Beginning on May 28, 1988, President Ronald Reagan met Soviet General Secretary Mikhail Gorbachev for a four-day summit in Russia. Upon his election in 1980, Reagan had abandoned Nixon, Ford and Carter’s attempts to diffuse political tensions between the two superpowers and instead instigated an enormous build-up of arms and rhetoric against the Soviet Union. The Soviets could not keep up with the U.S.’s massive defense spending and this, along with Gorbachev’s policy of granting increasing freedom to Soviet citizens (glasnost), helped to erode hard-line communism within Russia. In a remarkable and symbolic address to a group of Moscow University students on May 31, Reagan stood in front of an enormous bust of Lenin and spoke openly about freedom, technology, creativity and his desire to see the Berlin Wall torn down. He told the students your generation is living in one of the most exciting, hopeful times in Soviet historywhen the first breath of freedom stirs the air and the heart beats to the accelerated rhythm of hope, when the accumulated spiritual energies of a long silence yearn to break free.

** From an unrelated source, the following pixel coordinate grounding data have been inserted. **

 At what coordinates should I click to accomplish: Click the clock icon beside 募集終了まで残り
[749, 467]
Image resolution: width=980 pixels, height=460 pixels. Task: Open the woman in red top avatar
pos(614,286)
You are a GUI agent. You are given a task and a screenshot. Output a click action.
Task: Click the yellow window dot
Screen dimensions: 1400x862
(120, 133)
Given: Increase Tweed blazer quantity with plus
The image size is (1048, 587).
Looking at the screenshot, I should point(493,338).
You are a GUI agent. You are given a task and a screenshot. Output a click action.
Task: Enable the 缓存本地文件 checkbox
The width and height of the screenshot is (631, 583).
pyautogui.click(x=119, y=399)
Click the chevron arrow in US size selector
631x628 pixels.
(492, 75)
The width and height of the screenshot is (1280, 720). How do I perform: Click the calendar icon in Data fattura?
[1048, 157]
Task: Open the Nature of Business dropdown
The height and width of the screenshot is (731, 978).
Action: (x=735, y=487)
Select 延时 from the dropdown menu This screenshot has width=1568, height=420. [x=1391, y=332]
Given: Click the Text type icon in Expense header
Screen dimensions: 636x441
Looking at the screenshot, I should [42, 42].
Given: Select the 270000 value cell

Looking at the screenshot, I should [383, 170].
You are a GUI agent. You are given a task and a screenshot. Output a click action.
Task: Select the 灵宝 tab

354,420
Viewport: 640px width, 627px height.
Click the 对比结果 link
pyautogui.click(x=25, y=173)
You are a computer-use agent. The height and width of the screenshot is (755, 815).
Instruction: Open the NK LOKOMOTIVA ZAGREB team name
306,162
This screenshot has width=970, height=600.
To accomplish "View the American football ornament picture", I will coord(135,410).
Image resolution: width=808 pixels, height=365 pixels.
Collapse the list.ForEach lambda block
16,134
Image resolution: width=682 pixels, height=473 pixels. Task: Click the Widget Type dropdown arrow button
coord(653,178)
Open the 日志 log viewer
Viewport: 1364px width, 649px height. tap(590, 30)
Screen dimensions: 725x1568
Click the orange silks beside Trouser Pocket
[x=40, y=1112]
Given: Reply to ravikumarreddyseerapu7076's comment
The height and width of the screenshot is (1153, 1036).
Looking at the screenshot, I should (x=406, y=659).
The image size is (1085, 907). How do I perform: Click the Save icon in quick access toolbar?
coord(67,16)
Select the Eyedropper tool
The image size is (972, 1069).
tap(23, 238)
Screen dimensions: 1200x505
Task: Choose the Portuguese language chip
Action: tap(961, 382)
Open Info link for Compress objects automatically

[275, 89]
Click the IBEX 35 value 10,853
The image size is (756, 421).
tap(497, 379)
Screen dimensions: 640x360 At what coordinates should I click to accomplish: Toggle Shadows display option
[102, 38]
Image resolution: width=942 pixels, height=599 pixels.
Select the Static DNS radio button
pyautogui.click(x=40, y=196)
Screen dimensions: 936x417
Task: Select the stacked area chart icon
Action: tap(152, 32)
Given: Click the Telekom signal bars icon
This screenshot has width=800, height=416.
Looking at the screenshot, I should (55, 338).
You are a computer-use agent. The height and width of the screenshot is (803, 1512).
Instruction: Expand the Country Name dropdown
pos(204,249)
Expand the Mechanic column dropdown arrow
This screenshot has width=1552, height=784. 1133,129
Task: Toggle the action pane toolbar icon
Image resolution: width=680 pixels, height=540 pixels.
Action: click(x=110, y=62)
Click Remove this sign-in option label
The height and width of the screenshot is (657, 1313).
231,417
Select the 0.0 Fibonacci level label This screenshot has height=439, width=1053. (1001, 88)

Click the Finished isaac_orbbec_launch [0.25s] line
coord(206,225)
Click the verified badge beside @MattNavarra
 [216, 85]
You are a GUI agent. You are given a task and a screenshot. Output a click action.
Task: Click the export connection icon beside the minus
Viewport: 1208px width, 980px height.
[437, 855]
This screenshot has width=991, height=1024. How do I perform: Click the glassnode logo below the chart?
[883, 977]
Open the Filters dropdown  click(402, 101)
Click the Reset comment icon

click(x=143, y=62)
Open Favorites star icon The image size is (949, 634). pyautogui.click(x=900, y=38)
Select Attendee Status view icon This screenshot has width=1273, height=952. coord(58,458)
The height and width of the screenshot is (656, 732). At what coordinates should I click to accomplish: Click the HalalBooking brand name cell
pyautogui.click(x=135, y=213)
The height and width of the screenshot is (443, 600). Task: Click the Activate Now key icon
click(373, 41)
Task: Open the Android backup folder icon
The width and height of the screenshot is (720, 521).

Two years to the day after Reagan’s 1988 visit, and just about a year after the 1989 demolition of the Berlin Wall, Reagan’s successor George H. W. Bush met with Gorbachev in the United States to discuss the reunification of East and West Germany. Bush and Gorbachev outlined a plan that would unite the separate communist and democratic spheres into one nation not seen since World War II. In 1991, after an aborted communist coup against Gorbachev, Boris Yeltsin became president and the Soviet Union was officially declared over, dismantled and re-named Russia. Most of the former Soviet satellite territories were granted their independence. Russia then initiated tentative steps toward a capitalist economic system.
On this day in 1994, President Bill Clinton pledged continued cooperation with Russia in a New World Order, declaring that the U.S. would no longer point nuclear missiles at Russia, ending the antagonism and fear of mutually assured destruction that characterized the half-century-long Cold War between the two superpowers.